Redefining Access: NAC as a Runtime Policy Engine
The agency’s first structural change was to redefine what “access” meant. They replaced static IP-based control with Network Access Control (NAC) acting as a real-time policy execution layer. Each connection was evaluated based on:
- Device identity: Hardware fingerprint, OS, and agent presence
- User authentication: Who is behind the keyboard
- Compliance posture: Patch level, mandatory security software, integrity state
- Session state: Continuous tracking of the connection
Access was no longer binary. It became a live calculation of eligibility.
The Residual Blind Spot: The Endpoint Black Box
NAC solved one problem: who is allowed in. But another remained. Once a compliant user on a trusted device connected, NAC could no longer see what happened inside the operating system’s execution layer.

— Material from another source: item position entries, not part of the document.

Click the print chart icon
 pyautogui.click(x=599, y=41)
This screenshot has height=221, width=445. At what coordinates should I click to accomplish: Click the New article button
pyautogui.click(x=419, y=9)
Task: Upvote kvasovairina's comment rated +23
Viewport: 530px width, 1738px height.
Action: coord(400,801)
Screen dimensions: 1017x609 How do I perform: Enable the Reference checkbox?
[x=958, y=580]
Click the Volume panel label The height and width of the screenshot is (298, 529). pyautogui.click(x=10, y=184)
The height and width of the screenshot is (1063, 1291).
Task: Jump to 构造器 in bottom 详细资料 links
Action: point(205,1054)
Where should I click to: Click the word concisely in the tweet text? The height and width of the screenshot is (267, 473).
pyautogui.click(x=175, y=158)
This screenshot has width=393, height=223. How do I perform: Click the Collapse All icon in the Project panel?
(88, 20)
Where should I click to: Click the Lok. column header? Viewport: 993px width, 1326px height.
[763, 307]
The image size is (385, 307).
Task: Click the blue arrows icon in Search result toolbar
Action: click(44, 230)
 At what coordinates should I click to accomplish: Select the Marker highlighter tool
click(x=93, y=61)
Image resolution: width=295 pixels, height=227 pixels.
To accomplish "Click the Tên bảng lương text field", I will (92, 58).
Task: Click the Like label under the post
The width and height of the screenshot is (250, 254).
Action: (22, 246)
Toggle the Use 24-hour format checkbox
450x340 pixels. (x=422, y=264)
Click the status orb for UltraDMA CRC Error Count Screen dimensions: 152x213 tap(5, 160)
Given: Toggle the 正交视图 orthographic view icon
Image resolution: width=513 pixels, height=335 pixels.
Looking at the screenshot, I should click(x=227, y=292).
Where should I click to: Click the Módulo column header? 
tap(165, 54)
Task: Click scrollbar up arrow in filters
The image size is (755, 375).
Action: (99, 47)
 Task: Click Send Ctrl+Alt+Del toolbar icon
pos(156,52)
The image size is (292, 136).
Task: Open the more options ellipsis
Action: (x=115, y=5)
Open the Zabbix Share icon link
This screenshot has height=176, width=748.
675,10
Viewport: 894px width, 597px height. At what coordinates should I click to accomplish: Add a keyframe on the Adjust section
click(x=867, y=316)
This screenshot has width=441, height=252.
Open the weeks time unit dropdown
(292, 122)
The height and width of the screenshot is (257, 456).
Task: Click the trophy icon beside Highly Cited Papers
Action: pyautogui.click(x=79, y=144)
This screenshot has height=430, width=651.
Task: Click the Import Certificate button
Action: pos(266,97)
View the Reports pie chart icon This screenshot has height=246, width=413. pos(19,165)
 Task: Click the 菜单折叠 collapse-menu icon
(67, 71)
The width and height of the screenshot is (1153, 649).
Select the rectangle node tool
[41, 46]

NAC had no visibility into:
- Living-off-the-land activity (PowerShell, WMI, and native system tools) running inside the operating system (process and memory level)
- Memory-resident malware that never touched the disk
- Process-level lateral movement across systems
- Runtime circumvention of media and device controls
The network was controlled. The endpoint was opaque.
Moving Beyond EDR: Deploying an Endpoint Execution Platform
To close this gap, the agency deployed Insights E, not as a traditional EDR, but as an endpoint execution and behavior platform. Its purpose was simple: Observe and govern what actually runs on every device.
The platform delivered:
- Advanced threat detection: IOC, machine learning, and YARA-based identification of known, unknown, and fileless threats
- Behavior analytics (XBA): Full process lineage: which script launched which binary, what it touched, and where it connected
- Execution-level control: Process blocking, file and registry protection, device and USB control, and agent self-protection
This transformed endpoints from black boxes into observable execution environments.
The Breakthrough: NAC + Insights E = Closed-Loop Control
The turning point came when endpoint behavior was wired directly into network control. The logic became simple:
- NAC governs who and where
- Insights E observes what is executed
When Insights E detects:
- a malicious process
- a policy violation
- a suspicious execution chain
it signals NAC. NAC then, based on policy:
- isolates the device
- moves it to a quarantine network
- or cuts access entirely
Detection became enforcement. Containment happened before human escalation.
Why This Matters for Government Networks
In the public sector, security failure means more than downtime. It means:
- legal exposure
- audit risk
- loss of public trust
By linking access to execution, this agency replaced a passive monitoring model with a real-time control system. Security became something that acts, not just reports.
Beyond the IP
This case demonstrates a fundamental truth of modern security: An IP address proves location. It proves nothing about trust.
Only when network access is tied to endpoint behavior does policy become real. This agency built a system where: Visibility allowed isolation to occur exactly when policy required it.
That is what operational security looks like.